En novembre dernier, nous avons fait le pari audacieux d’installer cette œuvre monumentale née du talent et de la générosité de l’un des nos plus grands peintres canadiens, l’artiste ojibwé, Norval Morrisseau.

Si vous le voulez bien, arrêtons-nous un instant pour réfléchir à ce que ce tableau évoque dans cette salle où nous célébrons tour à tour l’excellence, le courage, la créativité et le sens de notre citoyenneté et de nos valeurs démocratiques.

Cette toile de Morrisseau, d’où jaillit une lumière vive, ouvre une fenêtre dans cette pièce d’inspiration très européenne.

Elle ouvre une fenêtre sur la rencontre des civilisations qui ont marqué notre histoire, non pas cette fois-ci dans un rapport de force, mais de  complémentarité.

C’est comme si un dialogue s’instaurait, un dialogue entre deux mondes qui ont préfiguré à notre destinée.

Ce qu’il y a de plus extraordinaire, c’est que cette toile restitue la mémoire, les traditions et les légendes des Premiers peuples qui sont nos racines les plus profondes en ce pays, non seulement dans cette résidence officielle qui fut celle de tous les gouverneurs et gouverneurs généraux depuis la Confédération en 1867, mais plus encore, dans l’espace public.

Elle a fait plus d’une fois la manchette des journaux, se retrouve sur toutes les photos prises à l’occasion de cérémonies et dans toutes les images captées par les caméras de télévision.

Voyez comment un tableau est riche de signification, comment il peut influencer ou changer notre perception des choses, je dirais même notre façon d’être en relation avec les uns avec les autres.

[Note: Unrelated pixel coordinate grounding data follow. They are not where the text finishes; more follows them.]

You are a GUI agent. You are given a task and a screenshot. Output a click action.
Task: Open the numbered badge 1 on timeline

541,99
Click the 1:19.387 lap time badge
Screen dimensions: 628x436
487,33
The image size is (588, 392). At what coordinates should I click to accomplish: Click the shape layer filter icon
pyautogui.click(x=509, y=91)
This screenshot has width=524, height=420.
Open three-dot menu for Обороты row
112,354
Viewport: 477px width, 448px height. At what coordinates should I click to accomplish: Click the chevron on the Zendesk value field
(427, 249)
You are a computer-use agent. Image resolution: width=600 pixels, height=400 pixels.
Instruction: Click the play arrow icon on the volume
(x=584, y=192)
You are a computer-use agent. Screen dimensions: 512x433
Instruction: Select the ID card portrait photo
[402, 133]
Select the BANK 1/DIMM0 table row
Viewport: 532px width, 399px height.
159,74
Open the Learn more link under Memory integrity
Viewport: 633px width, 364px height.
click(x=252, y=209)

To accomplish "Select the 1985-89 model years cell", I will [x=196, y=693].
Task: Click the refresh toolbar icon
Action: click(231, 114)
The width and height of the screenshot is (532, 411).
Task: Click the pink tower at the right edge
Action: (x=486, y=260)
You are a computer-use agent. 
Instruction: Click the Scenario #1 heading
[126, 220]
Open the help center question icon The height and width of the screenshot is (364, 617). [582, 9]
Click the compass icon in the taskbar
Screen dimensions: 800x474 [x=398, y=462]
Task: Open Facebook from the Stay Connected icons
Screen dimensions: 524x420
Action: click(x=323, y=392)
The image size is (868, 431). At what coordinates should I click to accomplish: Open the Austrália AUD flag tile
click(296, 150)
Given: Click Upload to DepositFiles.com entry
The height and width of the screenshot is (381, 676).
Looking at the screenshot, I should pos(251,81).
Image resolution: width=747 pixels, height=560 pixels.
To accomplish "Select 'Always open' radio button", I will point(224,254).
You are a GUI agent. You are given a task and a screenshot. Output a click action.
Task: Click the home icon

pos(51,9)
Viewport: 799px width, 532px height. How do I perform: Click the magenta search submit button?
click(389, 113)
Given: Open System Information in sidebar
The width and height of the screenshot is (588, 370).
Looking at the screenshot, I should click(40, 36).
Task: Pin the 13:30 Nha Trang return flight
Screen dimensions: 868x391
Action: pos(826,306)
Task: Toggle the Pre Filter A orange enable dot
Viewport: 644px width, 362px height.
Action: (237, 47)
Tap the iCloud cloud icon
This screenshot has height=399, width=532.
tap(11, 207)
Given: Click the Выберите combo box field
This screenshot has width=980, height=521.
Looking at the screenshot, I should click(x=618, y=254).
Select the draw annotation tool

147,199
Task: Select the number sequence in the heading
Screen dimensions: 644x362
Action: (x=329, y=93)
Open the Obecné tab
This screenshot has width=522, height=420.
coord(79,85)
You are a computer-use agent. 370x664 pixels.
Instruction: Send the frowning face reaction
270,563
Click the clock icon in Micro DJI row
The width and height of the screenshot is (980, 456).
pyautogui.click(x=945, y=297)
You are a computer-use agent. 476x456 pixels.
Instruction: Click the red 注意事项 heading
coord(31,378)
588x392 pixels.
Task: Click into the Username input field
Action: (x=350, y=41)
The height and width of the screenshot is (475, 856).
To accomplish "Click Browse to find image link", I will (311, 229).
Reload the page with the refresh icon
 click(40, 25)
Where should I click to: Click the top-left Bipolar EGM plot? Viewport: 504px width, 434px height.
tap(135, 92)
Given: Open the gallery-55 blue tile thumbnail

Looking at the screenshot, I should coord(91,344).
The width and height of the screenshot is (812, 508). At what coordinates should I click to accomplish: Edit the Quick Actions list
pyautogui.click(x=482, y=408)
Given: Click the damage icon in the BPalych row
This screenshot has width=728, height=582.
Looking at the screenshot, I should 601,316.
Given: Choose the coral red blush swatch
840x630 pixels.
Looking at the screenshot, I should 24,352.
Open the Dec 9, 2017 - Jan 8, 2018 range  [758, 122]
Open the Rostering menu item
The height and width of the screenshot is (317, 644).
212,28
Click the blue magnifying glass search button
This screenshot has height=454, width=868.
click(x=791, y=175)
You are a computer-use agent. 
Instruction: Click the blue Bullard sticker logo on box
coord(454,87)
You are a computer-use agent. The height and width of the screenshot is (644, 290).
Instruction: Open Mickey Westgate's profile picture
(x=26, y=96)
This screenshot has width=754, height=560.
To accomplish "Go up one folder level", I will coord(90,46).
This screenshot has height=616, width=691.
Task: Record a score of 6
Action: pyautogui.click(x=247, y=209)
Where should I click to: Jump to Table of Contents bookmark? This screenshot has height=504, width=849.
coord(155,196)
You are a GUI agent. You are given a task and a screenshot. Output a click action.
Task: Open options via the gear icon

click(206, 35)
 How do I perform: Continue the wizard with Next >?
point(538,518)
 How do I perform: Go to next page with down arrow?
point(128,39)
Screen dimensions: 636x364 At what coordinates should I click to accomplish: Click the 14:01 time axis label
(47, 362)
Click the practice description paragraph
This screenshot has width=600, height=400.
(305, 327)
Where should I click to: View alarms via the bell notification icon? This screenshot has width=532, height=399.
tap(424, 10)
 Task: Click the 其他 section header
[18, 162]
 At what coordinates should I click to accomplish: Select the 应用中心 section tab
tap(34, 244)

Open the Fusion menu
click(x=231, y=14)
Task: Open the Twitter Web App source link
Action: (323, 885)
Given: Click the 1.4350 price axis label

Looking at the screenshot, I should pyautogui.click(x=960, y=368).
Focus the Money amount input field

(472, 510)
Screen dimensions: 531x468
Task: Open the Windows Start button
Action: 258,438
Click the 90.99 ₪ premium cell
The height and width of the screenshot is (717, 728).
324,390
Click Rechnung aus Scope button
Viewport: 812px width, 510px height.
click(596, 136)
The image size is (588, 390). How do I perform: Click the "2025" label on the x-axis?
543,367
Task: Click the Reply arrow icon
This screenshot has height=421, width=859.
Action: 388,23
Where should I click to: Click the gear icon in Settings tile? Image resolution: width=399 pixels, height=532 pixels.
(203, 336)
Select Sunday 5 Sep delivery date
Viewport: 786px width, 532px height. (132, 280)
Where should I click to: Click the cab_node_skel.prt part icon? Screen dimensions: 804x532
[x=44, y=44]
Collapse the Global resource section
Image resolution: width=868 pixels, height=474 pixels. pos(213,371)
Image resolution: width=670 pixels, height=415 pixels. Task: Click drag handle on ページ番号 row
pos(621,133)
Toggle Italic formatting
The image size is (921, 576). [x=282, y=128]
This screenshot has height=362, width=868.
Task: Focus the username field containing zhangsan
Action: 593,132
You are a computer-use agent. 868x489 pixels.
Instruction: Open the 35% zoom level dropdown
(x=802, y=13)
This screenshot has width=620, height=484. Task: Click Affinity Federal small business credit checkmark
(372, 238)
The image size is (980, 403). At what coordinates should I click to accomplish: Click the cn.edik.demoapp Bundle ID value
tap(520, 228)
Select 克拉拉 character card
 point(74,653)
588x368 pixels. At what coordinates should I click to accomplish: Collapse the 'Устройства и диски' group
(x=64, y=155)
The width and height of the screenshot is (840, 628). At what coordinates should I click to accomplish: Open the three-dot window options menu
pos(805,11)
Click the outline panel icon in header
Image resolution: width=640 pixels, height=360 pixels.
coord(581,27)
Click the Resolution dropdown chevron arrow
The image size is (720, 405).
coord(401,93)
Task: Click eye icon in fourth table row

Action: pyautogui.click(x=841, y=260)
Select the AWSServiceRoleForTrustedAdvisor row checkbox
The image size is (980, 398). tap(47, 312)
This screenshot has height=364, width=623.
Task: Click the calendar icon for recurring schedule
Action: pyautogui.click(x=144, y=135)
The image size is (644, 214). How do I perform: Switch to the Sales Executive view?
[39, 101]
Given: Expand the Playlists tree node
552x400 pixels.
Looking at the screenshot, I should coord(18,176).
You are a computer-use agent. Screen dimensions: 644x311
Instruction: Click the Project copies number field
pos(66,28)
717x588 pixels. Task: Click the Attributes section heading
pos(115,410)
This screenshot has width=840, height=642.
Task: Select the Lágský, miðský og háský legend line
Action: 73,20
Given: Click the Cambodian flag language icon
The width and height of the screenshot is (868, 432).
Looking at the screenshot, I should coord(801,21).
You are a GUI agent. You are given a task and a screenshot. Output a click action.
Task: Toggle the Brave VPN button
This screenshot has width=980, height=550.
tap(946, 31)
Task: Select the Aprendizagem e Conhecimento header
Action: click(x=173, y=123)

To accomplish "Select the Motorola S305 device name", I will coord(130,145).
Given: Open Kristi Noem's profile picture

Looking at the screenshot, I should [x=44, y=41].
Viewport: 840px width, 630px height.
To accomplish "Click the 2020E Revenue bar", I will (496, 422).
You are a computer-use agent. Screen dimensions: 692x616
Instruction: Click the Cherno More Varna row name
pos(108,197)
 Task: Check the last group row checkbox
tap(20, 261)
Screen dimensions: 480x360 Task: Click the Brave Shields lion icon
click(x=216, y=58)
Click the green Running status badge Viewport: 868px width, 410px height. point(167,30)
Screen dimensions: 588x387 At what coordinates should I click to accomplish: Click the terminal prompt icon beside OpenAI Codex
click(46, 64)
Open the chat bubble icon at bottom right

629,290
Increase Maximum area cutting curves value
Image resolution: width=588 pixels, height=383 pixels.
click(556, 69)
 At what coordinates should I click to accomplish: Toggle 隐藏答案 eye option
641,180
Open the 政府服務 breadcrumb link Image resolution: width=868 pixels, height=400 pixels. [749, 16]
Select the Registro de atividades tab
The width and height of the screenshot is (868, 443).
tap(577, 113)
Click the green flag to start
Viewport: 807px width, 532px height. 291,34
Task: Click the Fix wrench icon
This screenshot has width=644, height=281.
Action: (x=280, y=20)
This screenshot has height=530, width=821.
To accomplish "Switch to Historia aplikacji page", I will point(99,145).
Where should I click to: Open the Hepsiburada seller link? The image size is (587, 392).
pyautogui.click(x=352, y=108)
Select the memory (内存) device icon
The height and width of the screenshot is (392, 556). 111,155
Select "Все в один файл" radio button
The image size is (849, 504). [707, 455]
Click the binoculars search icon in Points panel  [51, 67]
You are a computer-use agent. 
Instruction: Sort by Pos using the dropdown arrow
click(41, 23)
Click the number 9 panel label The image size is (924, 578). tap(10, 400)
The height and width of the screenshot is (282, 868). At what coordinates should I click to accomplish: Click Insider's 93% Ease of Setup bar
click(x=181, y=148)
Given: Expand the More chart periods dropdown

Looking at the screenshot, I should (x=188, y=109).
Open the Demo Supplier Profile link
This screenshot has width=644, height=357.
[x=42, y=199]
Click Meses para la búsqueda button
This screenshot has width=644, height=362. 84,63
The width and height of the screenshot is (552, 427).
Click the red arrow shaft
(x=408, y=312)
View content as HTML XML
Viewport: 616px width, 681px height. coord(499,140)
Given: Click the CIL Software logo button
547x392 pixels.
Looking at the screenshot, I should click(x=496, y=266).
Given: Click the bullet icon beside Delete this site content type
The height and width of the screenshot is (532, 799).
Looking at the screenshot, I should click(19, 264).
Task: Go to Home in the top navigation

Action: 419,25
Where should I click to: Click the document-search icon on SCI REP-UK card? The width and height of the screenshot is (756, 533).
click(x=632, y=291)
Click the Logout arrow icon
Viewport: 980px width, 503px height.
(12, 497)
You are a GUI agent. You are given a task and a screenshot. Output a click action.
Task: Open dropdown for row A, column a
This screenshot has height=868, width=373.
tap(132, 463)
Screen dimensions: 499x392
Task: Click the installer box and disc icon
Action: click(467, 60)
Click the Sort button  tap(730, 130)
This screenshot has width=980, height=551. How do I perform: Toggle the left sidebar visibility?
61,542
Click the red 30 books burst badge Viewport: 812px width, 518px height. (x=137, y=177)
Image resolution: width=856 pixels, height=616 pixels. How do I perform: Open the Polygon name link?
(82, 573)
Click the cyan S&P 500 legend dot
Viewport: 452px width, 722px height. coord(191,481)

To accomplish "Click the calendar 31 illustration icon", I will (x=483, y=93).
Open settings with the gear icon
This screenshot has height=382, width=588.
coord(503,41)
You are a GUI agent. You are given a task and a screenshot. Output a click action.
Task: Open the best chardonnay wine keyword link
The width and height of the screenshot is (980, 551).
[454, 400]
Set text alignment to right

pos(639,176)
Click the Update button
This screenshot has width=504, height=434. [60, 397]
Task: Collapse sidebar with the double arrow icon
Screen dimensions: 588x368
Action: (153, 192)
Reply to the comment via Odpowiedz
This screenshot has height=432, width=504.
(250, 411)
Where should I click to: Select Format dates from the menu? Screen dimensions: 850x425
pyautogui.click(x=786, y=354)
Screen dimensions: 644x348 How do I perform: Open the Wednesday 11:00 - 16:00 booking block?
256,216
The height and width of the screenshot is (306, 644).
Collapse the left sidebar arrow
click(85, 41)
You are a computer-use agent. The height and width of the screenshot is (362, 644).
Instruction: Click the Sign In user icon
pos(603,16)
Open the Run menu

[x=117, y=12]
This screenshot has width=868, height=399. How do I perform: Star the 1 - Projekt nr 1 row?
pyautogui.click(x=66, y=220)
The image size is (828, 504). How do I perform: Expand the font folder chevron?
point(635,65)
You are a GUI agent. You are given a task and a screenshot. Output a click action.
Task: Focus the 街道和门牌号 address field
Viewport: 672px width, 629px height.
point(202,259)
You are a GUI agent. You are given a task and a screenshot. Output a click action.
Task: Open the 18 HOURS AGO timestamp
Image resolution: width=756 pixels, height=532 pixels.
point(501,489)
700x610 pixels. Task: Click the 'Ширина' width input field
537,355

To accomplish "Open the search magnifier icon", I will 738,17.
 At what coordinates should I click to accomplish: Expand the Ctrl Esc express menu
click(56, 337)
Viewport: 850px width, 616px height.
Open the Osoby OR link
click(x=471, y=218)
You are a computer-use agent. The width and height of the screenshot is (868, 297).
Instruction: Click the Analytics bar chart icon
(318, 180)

Une œuvre d’art peut dégager le sens et dire beaucoup. Une œuvre peut rendre présent et donner une voix au tiers trop longtemps exclu.

Je crois profondément que les œuvres ne sont pas là seulement pour embellir les lieux, mais pour leur donner un supplément d’âme et de sens.

C’est là que réside tout le pouvoir de l’art.

Dans cette capacité de nous révéler nos parts d’ombre et de lumière, nos faiblesses et nos forces.

De convoquer le questionnement et la réflexion.

D’élargir notre vision du monde ou parfois la remettre en question, quitte à aller à l’encontre des conventions et des idées reçues.

D’où l’importance, je crois, de réfléchir ensemble à la portée des images qui circulent dans notre société et à la place que nous voulons faire à celles que nos artistes nous offrent en partage pour notre enrichissement collectif.

Permettez que je remercie le Conseil des arts du Canada de son appui indéfectible à nos artistes et de sa précieuse collaboration dans l’organisation de ce point des arts que nous ouvrons cette année au public.

Je cède maintenant la parole à mon plus proche collaborateur, Jean-Daniel Lafond, qui fait de la pensée un espace de liberté, de l’art un mode de vie et d’une lentille un point de vue sur le monde.